The Civilian Bomb Disposing Earl: Jack Howard and Bomb Disposal in WW2 by Freeman Kerin

The Civilian Bomb Disposing Earl: Jack Howard and Bomb Disposal in WW2 by Freeman Kerin

Author:Freeman, Kerin
Language: eng
Format: epub
Tags: Bisac Code 1: HIS027100 HISTORY / Military / World War II
ISBN: 9781473857704
Publisher: Pen and Sword
Published: 2015-03-30T16:00:00+00:00


Colonel Dupui – an armour-plate specialist;

Colonel Ott – in charge of the experimental establishment at Bourges;

Captain Bichelonne – chief of staff to Mons Dautry;

General Blanchard – head of all gunpowder works in France;

General Mitignon – equivalent to Director General of Design.

When Dr Gough greeted Jack off the train his eyebrows rose in utter disbelief. Jack now sported a thick, dark, unruly beard of a fortnight’s growth, and was wearing his ‘trademark’ broad-brimmed black hat, a ragged trench coat and trousers slicked with oil stains. To Gough, Jack’s eyes looked bloodshot from a serious lack of sleep; he had the appearance of a resident from the seedy underworld of Marseilles.

After speaking with Gough, Jack made his way by taxi to the Ministry of Supply with two battered suitcases and some haversacks stuffed with designs for new machine tools, secret blueprints of scientific inventions, and papers of formulas of incalculable value from British officers in Paris and French laboratories. Exiting the taxi, Jack ordered the driver that on no account should he drive off but was to wait for him for as long as it took, and that might be a while. He was running on pure adrenaline.

The sleepy-eyed porter had never before seen such a fearsome sight in the early hours of the morning. Acting purely by instinct the porter pushed an application form across the desk towards Jack and told him to fill it in. Under ‘Reason for Interview’, the Earl wrote ‘Diamonds’. Against ‘Full Name’, he simply wrote ‘Suffolk’. The porter promptly stood more smartly, coughed discreetly then politely told the mad-looking man standing in front of him that he wanted his name, not his address.

Jack barked irritably, ‘And Berkshire! I need to see the minister right now.’ Jack was in no mood for bureaucracy. His open coat revealed two large pistols in a shoulder holster; he soon got what wanted. Herbert Morrison was out of London at the time so Harold Macmillan, the then Under Secretary at the MoS, was called.

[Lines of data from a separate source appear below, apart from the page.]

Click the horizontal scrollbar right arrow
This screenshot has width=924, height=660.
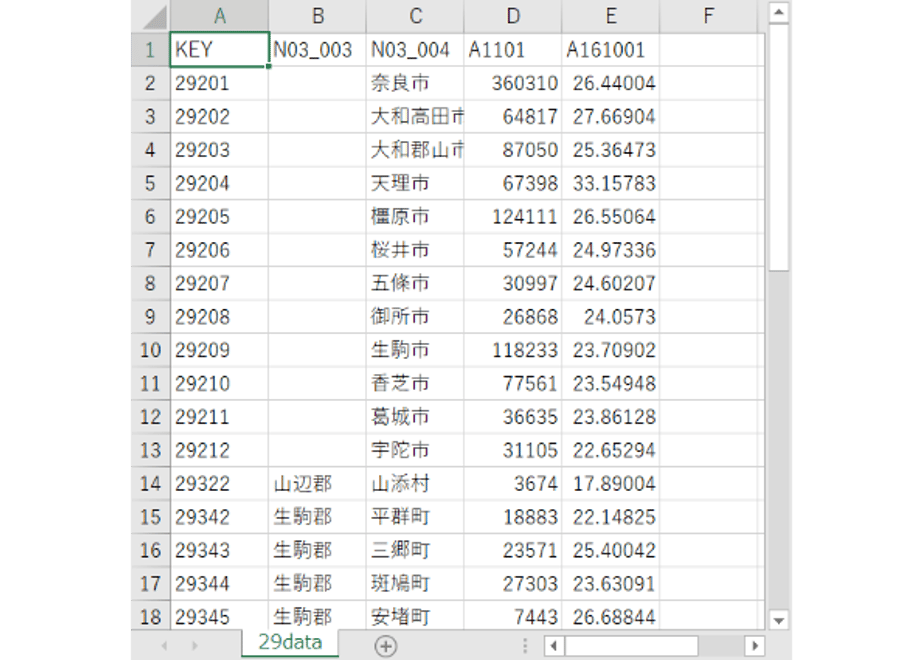(x=755, y=646)
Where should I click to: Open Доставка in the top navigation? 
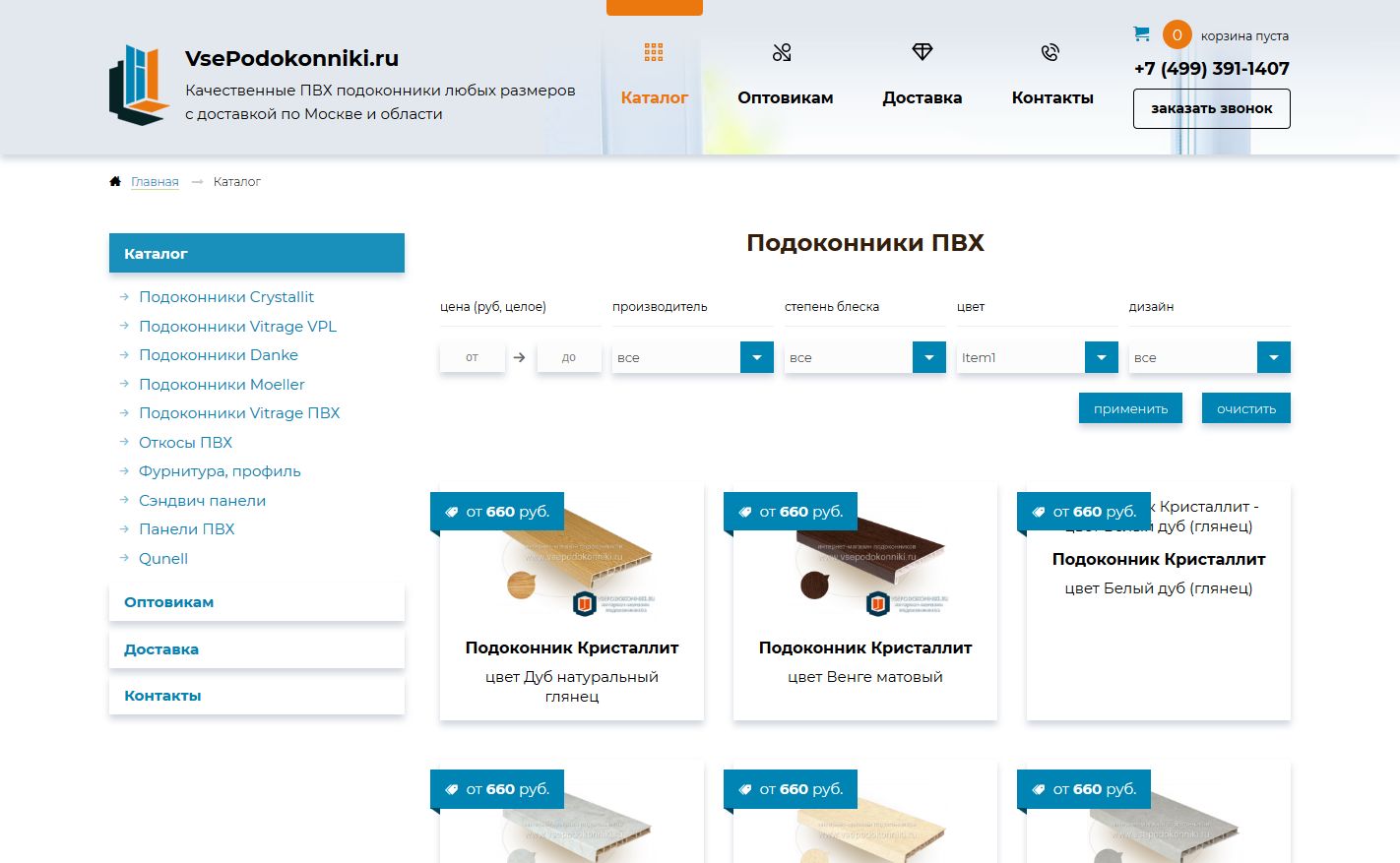click(x=923, y=97)
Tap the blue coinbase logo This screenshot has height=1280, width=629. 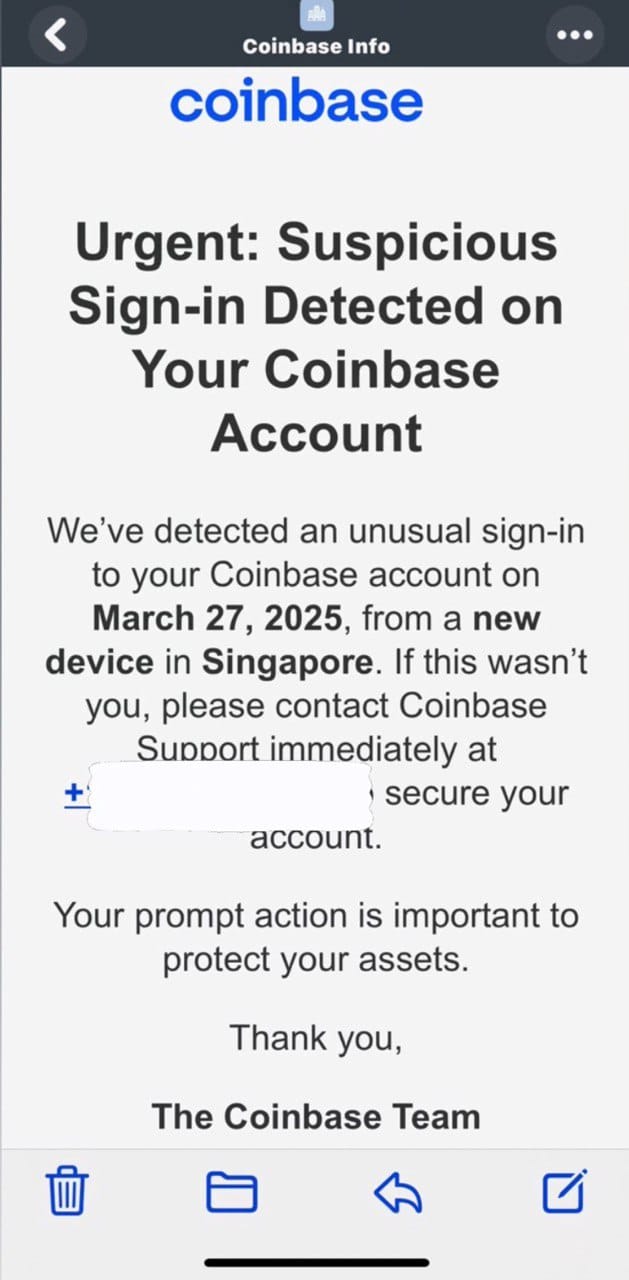click(296, 101)
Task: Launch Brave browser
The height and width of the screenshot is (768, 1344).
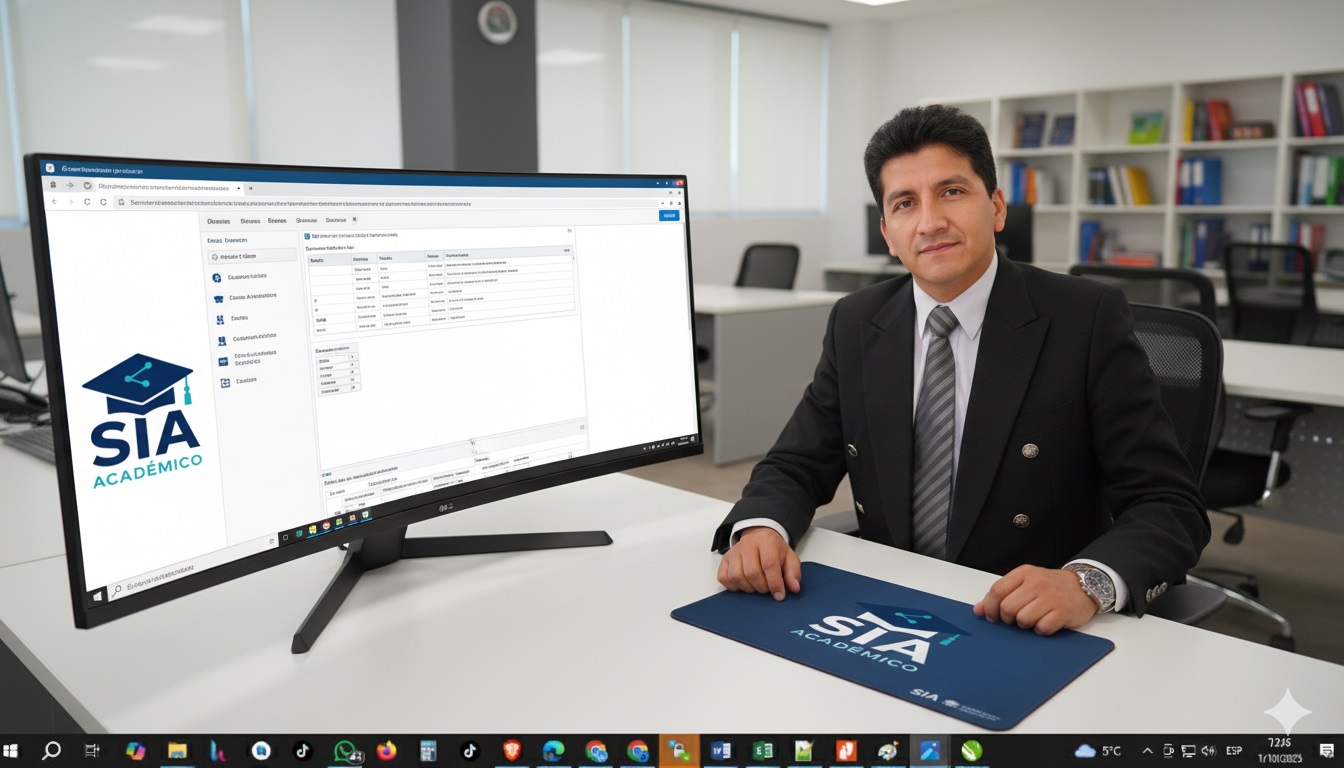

The porter later confided to a reporter from The Sunday Despatch: ‘Mark you, sir. I thought he was some broken-down actor. And it’s worried I was over them suitcases. They might have been full of bombs, you know.’ The porter also stated that he had thought at the time the stranger’s chances of seeing the minster were nil, but he had done his duty and handed over the form for him to fill in anyway.

Harold Macmillan was at his small flat in London when the telephone rang at around 5.30am. It was the duty officer asking if he could come immediately to the ministry. When Macmillan reached his office he found Dr Gough and other officials waiting. With them was a young man of extremely scruffy appearance, yet he had a certain distinguished air about him. He was waving a cigarette about which he had carefully fitted into a long black holder.

After they had shaken hands, the young man quickly explained his purpose. He had brought with him a large consignment of industrial diamonds, some of which were in the taxi cab outside.